ChEMBL Project meeting summary

HP 2011-01-06

Focus

The aim of the meeting was to foster the creation of a pre-competitive alliance of Pipeline Pilot and ChEMBL users in which data, methods, components and protocols that work with ChEMBL derived data can be developed and shared.

Introduction

The meeting started with an introduction from Richard Compton describing the events leading to the meeting and referring to the Pistoia alliance as an example of how an industrially sponsored initial meeting can lead to a persistent, pre-competitive outcome. Brad Sherborne followed with a description of the practical motivators which inspired the call for such a meeting, in particular the suspected wasted effort in many companies developing similar Pipeline Pilot components and protocols and in particular those associated with the preparation, integration, presentation and exploration of the ChEMBL database.

Aspirations

Aspirations for the day and beyond were delivered by Noj Malcolm, John Overington and Brad Sherborne, emphasising the hope to create an open, collaborative community effort with protocols and components that matured and evolved, that were available solely as such for download and install or also were implemented as ChEMBL hosted services or at work behind ChEMBL interfaces. The challenge of bringing together open and commercial interests was noted.

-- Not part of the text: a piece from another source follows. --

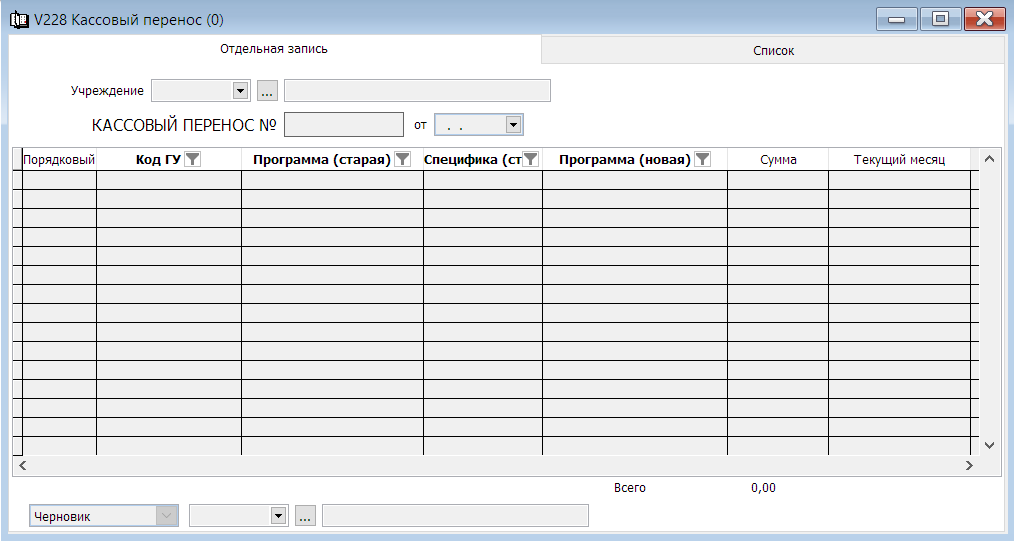Click the Сумма column header
Image resolution: width=1014 pixels, height=541 pixels.
click(x=778, y=160)
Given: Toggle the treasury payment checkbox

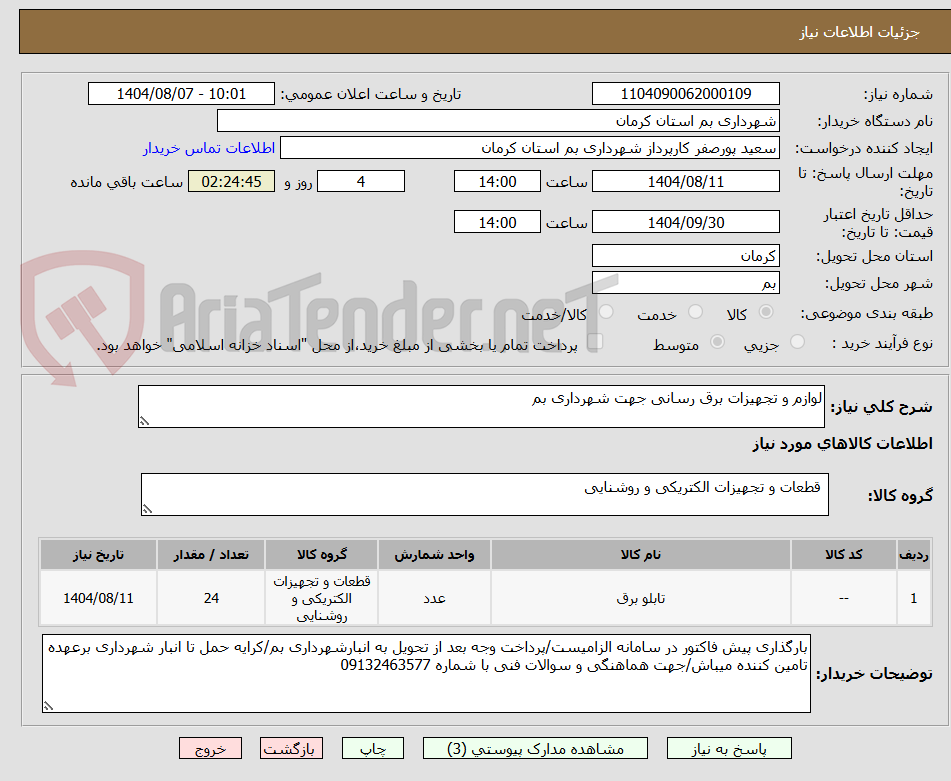Looking at the screenshot, I should pyautogui.click(x=597, y=341).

Communication, Membership and Projects

It was agreed that the current membership of the group (the attendees) would need to be increased to include and be limited to PP users, though care would need to be taken to maintain focus on the first projects as new members accrete.

In order to initiate efforts the aim for the day was to identify a handful of key “projects” and assign folks to these to ensure ownership and leadership. Contributions to the projects might be guidance on functionality and commenting on beta versions or some code or tables from industry.

To facilitate communication within projects and within this community, a set of closed groups will be created on the Accelrys Forums resource. It was noted that the necessity and incentive for initially closed communication revolve around the opportunity for publications.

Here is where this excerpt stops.